Unable to do my first certificate renewal using certbot

Please fill out the fields below so we can help you better. Note: you must provide your domain name to get help. Domain names for issued certificates are all made public in Certificate Transparency logs (e.g. crt.sh | example.com), so withholding your domain name here does not increase secrecy, but only makes it harder for us to provide help.

My domain is: topoi.pooq.com

I ran this command: cron runs certbot for me, automatically.

It produced this output:
Date: Tue, 16 Apr 2024 10:20:46 -0400 (EDT)
From: Cron Daemon root@topoi.pooq.com
To: root@topoi.pooq.com
Subject: Cron root@notlookedfor test -x /usr/bin/certbot -a ! -d /run/systemd/system && perl -e 'sleep
int(rand(43200))' && certbot -q renew

Failed to renew certificate topoi.pooq.com with error: Problem binding to port 80: Could not bind to IPv4 or IPv6.
All renewals failed. The following certificates could not be renewed:
/etc/letsencrypt/live/topoi.pooq.com/fullchain.pem (failure)
1 renew failure(s), 0 parse failure(s)

My web server is (include version):

The operating system my web server runs on is (include version): Linux Devuan chimaera

My hosting provider, if applicable, is: myself, on the very machine I'm having trouble on.

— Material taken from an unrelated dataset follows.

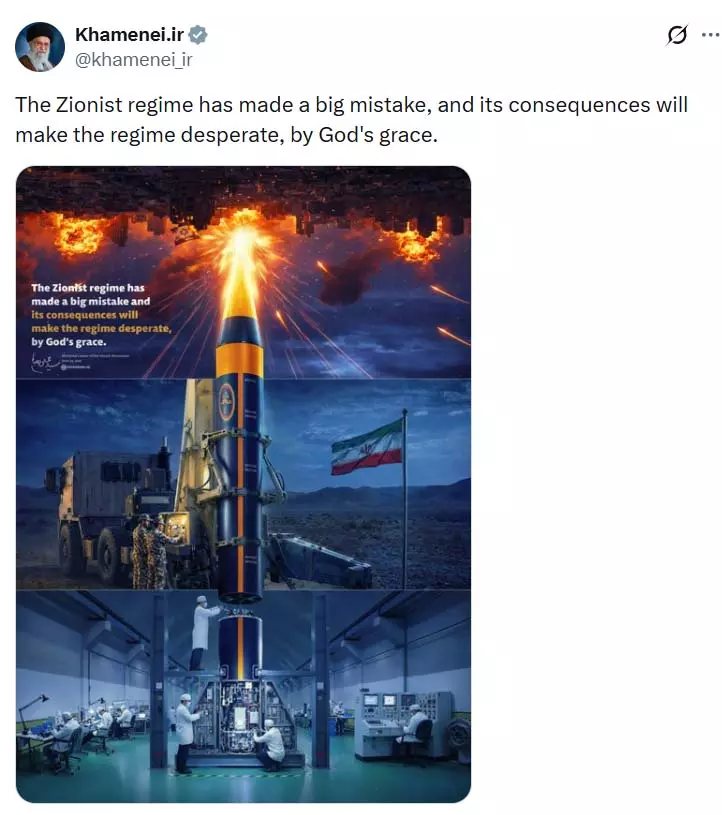Open the Khamenei.ir profile avatar

[x=40, y=47]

I can login to a root shell on my machine (yes or no, or I don't know): yes

I'm using a control panel to manage my site (no, or provide the name and version of the control panel): no

The version of my client is (e.g. output of certbot --version or certbot-auto --version if you're using Certbot): certbot 1.12.0

I have no difficulty reaching port 80 of the server from another machine, either inside or outside my LAN.
Let's debug informs me:
All OK!

OK

No issues were found with topoi.pooq.com. If you are having problems with creating an SSL certificate, please visit the Let's Encrypt Community forums and post a question there.

-- hendrik

Hello @hendrikboom3, welcome to the Let's Encrypt community.

More just supplemental information.

This is the web server Server: lighttpd/1.4.59

$ curl -Ii http://topoi.pooq.com/.well-known/acme-challenge/sometestfile
HTTP/1.1 404 Not Found
Content-Type: text/html
Content-Length: 341
Date: Sat, 20 Apr 2024 02:03:52 GMT
Server: lighttpd/1.4.59

FYI - Port 443 is filtered

$ nmap -Pn -p80,443 topoi.pooq.com
Starting Nmap 7.80 ( https://nmap.org ) at 2024-04-20 02:04 UTC
Nmap scan report for topoi.pooq.com (69.165.131.134)
Host is up (0.96s latency).

PORT    STATE    SERVICE
80/tcp  open     http
443/tcp filtered https

Nmap done: 1 IP address (1 host up) scanned in 2.17 seconds

Please show the renewal config file:
/etc/letsencrypt/renewal/topoi.pooq.com.conf ?

I believe this is the same as it was when I registered my site months ago.

hendrik@notlookedfor:~$ cat /etc/letsencrypt/renewal/topoi.pooq.com.conf
# renew_before_expiry = 30 days
version = 1.12.0
archive_dir = /etc/letsencrypt/archive/topoi.pooq.com
cert = /etc/letsencrypt/live/topoi.pooq.com/cert.pem
privkey = /etc/letsencrypt/live/topoi.pooq.com/privkey.pem
chain = /etc/letsencrypt/live/topoi.pooq.com/chain.pem
fullchain = /etc/letsencrypt/live/topoi.pooq.com/fullchain.pem

# Options used in the renewal process
[renewalparams]
account = fe85acd10dd3633fbeb66be44f8afb5e
authenticator = standalone
server = https://acme-v02.api.letsencrypt.org/directory
hendrik@notlookedfor:~

The standalone method requires exclusive use of port 80. When you first got your cert no other service was using that port so it worked.

But, now your lighttpd server is using that port.

You need to stop lighttpd before renewal and start it after. Ideally using Certbot's pre-hook and post-hook options.

Or, change to the webroot method and use the active lighttpd to respond to the challenge.

Either method requires running Certbot using a different set of options to reset the renewal profile.

Let us know if you need help re-running Certbot. And, if so, which method you want to use (stopping/starting lighttpd or using webroot).

Stoppoing and restarting lightppd did the trick. Thank you.

This topic was automatically closed 30 days after the last reply. New replies are no longer allowed.